Konu ile ilgili açıklama yapan Eğitim-Bir-Sen Mardin Şube Başkanı Eyyüp Değer, Özellikle Nusaybin, Cizre, Silopi, Dargeçit ve Sur ’da aylardır devam eden olaylar nedeniyle bölge ekonomisinin çöktüğünü ve halkın mağdur olduğunu belirtti. Değer, “Bölgede özellikle turizm alanında yatırımlar durmuş esnaf adeta kan ağlamaktadır. İnşaat ve emlak sektörü durma noktasına gelmiş açılan çukurlar adeta insanları göçe zorlamıştır. Öz yönetim iddiasıyla açılan çukurlar bölgedeki belediyelerin yönetimsizliğini gözler önüne sermiştir. 21 yy da fen ve bilimin muasır medeniyetler seviyesine çıkarılması beklenirken, bölgenin son yıllarda ekonomik refaha ve yatırımlarla gündeme gelmesi gerekirken, Çukur Siyaset(sizliği)i yüzünden bölge adeta bataklığa sürüklenmek istenmiştir.” dedi.
Geçmişte ilimle, bilimle anılan bu şehirlerin bugün kirli bir oyunun parçası haline getirilmeye çalışıldığına dikkat çeken Değer, “Nusaybin’de 1600-1700 yıl önce tıp ve matematik alanında Nusaybin Akademisi, Nusaybin okulu, felsefe alanında ise hala ders kitaplarında adı geçen Nusaybin Ekolü vardı. Bir çok medeniyete beşiklik etmiş kadim şehirlerimizden bir diğeri olan Cizre de nice alim ve bilim adamı yetişmiştir. Leonardo Da Vinci nin etkilendiği İsmail El Cezeri, divanıyla hala tüm dünyada okunan ve türkülere ilham veren Melaye Cezeri’ler hep bu şehirde yetişmiştir.” diye konuştu.
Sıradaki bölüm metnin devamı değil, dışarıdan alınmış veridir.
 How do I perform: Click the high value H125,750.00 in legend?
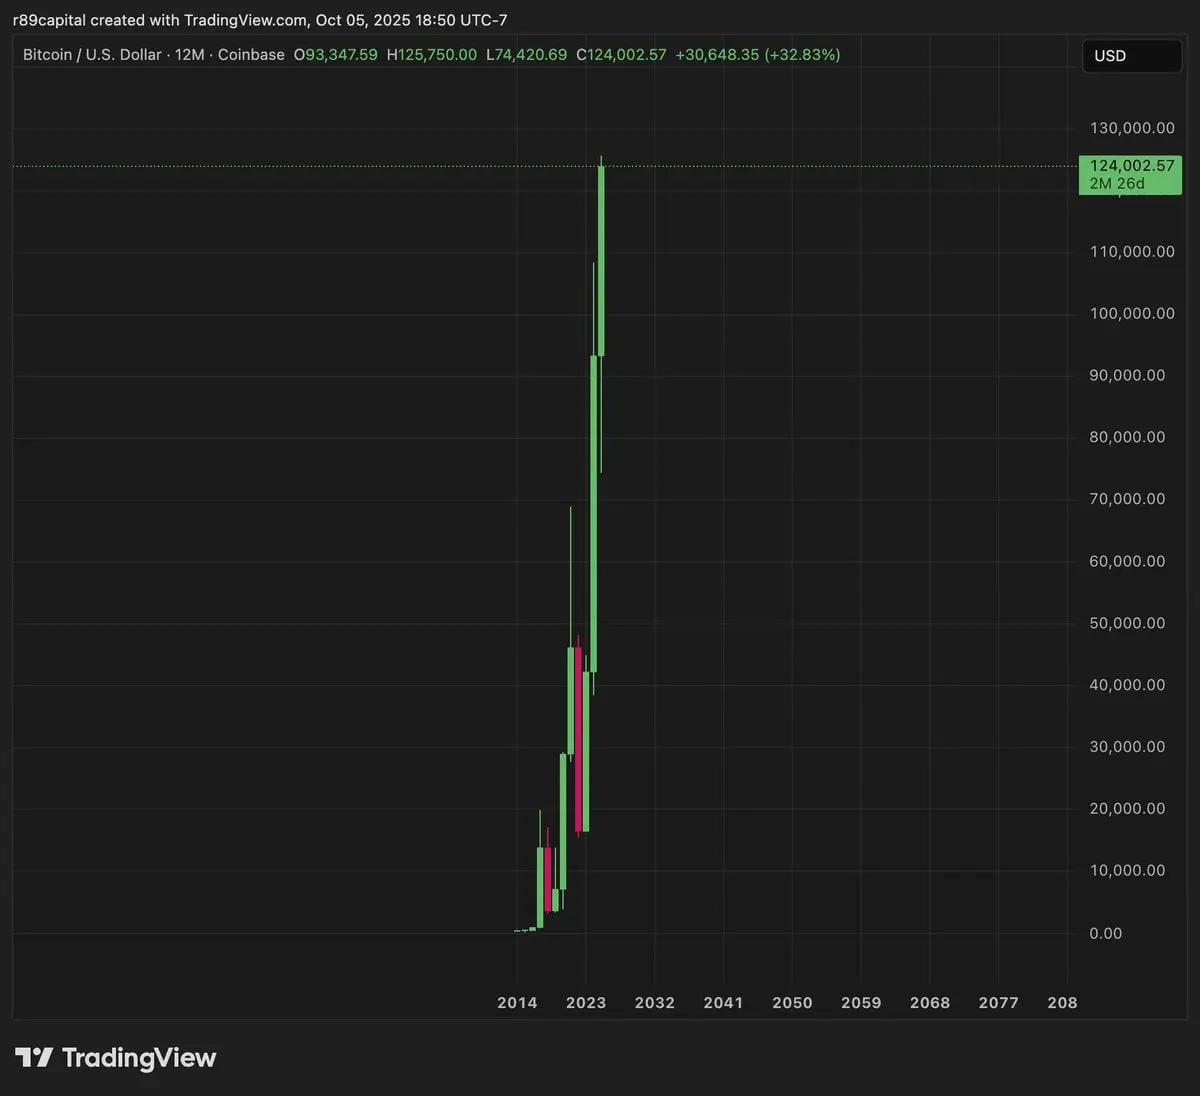(x=432, y=55)
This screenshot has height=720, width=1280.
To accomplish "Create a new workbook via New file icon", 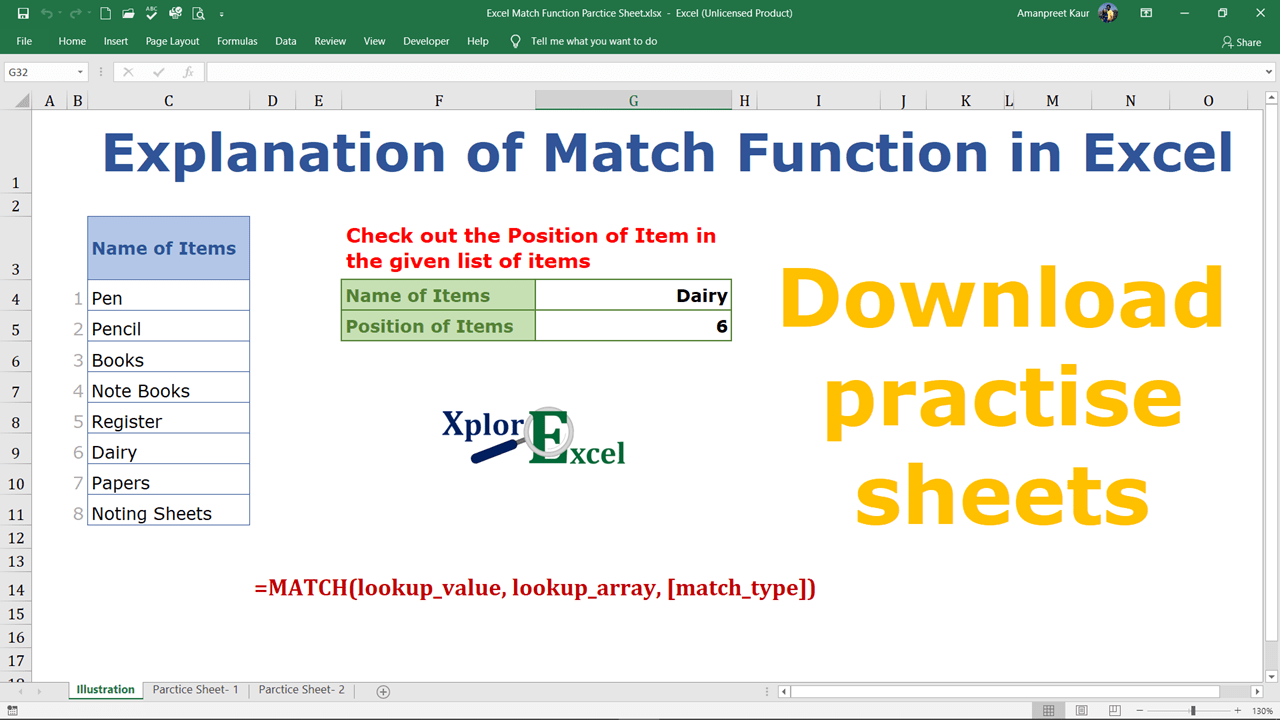I will pos(105,13).
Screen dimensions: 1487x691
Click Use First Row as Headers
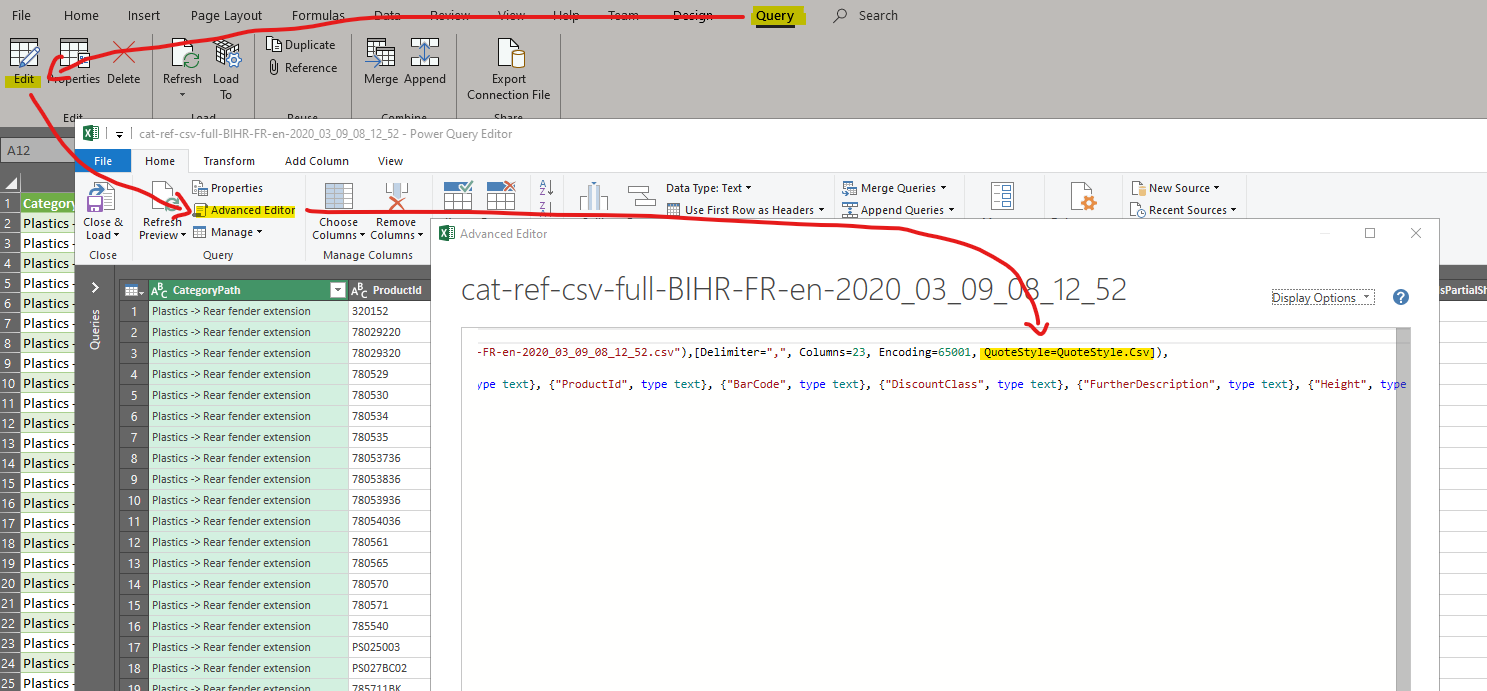click(748, 210)
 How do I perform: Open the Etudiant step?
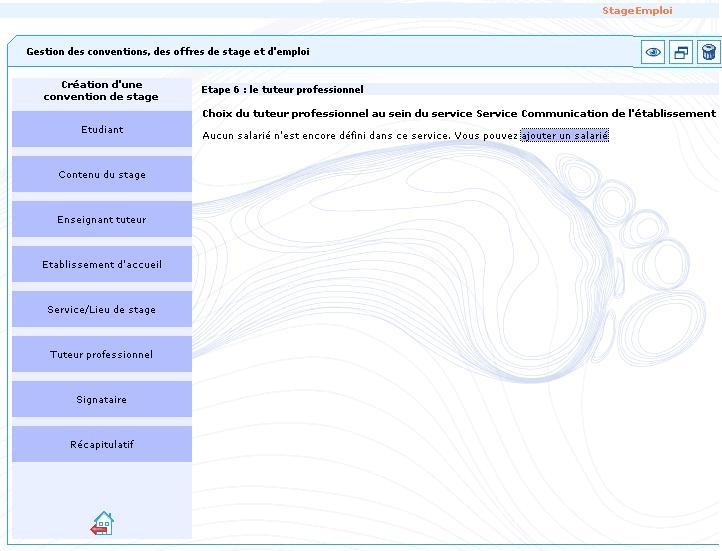coord(102,129)
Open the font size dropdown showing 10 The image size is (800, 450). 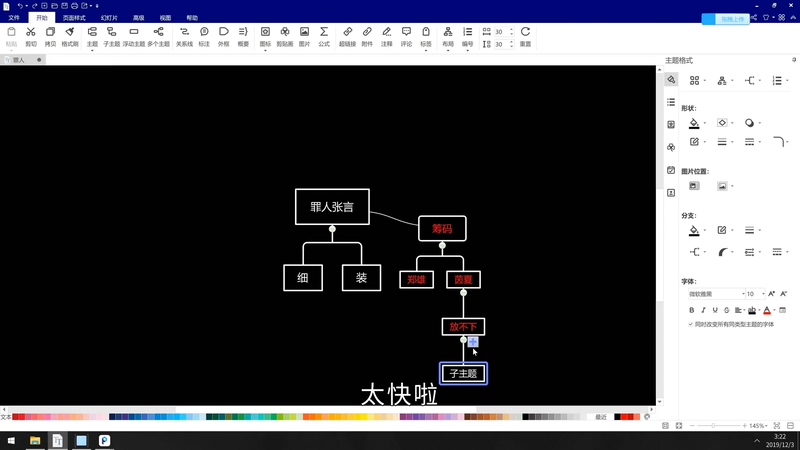click(755, 294)
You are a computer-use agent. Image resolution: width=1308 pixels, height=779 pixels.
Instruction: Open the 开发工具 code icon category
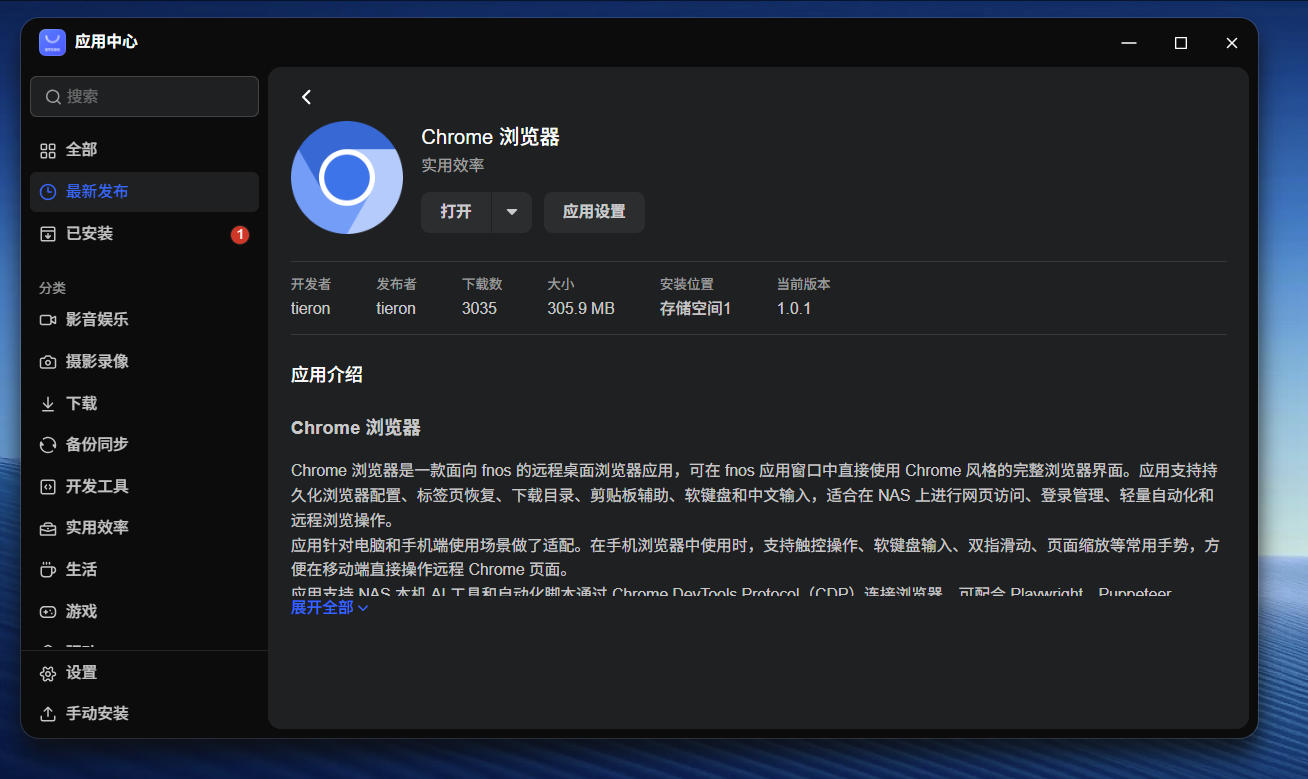click(48, 487)
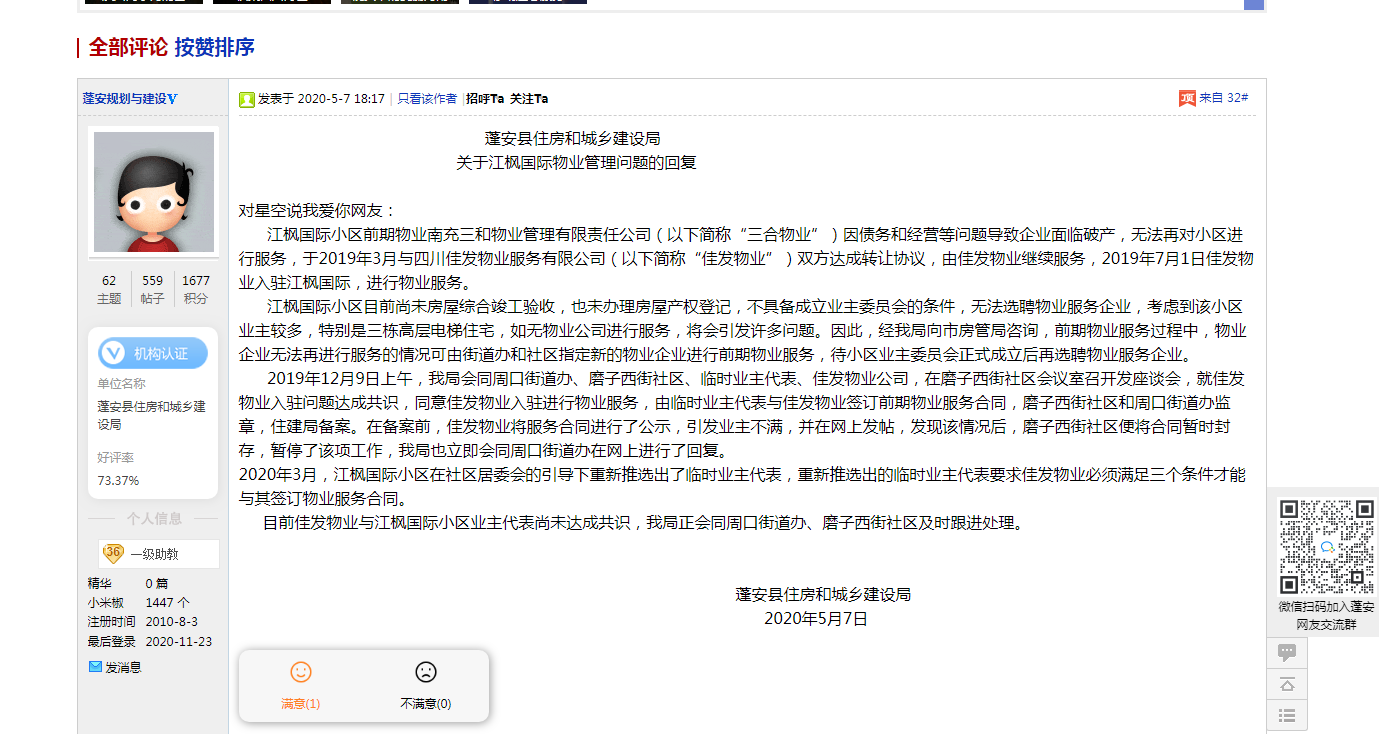Click the 不满意 frowning face icon
Image resolution: width=1379 pixels, height=734 pixels.
click(426, 673)
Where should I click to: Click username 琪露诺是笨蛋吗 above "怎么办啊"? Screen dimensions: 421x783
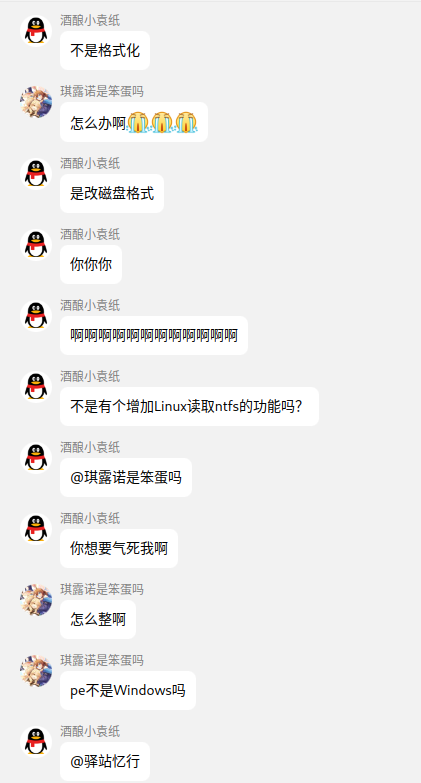point(102,91)
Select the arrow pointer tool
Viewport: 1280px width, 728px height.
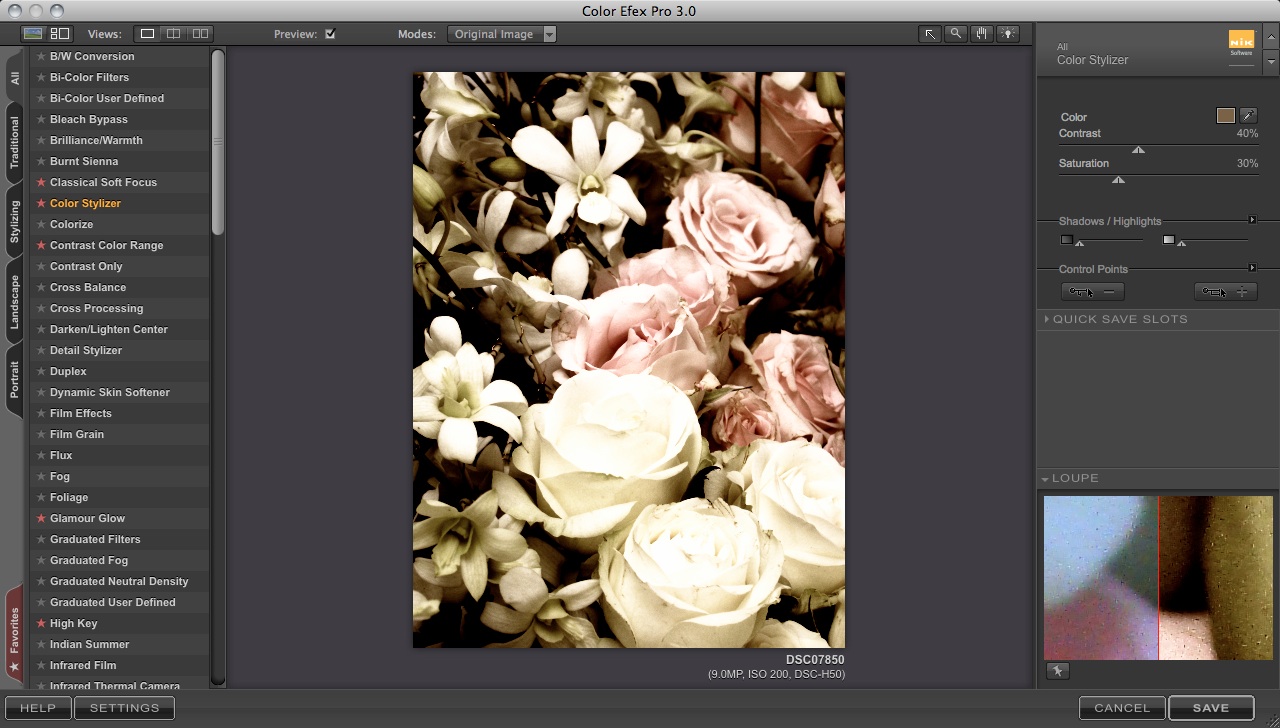coord(930,34)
Değer, Eğitim-Bir-Sen olarak tespit ettikleri ailelere dağıtılmak üzere Nusaybin’e 200 koli, Midyat’a 350 koli, Dargeçit’e 100 koli, Derik’e 70 koli, Mazıdağı’na 30 koli ve diğer ilçelere de 350 yardım kolisinin gönderildiğini aktardı.
Değer son olarak şunları söyledi; “Çukur Siyaset(sizliği)inin başarılı olacağını düşünenler bu bataktan çıkamayacak ve tarih tarafından yargılanacaklardır. Tahribat elbette ki kolaydır, maharet inşa etmek ve tamir etmektir. Birileri yıkımla uğraşırken, çukur kazarken birileri, birileri kösteklemek isterken; elbet birileri de inşa edecektir. Önemli olan tahrip eden tarafta olmayıp inşa eden tarafta olmaktır. İnşa eden tarafta olmaya ve mazlumların yanında olmaya devam edeceğiz. Zulüm kimden gelirse gelsin karşısında olacağız, mazlum nerede ve kim olursa olsun yanında olacağız.” dedi. (M. Salih Keskin – İLKHA)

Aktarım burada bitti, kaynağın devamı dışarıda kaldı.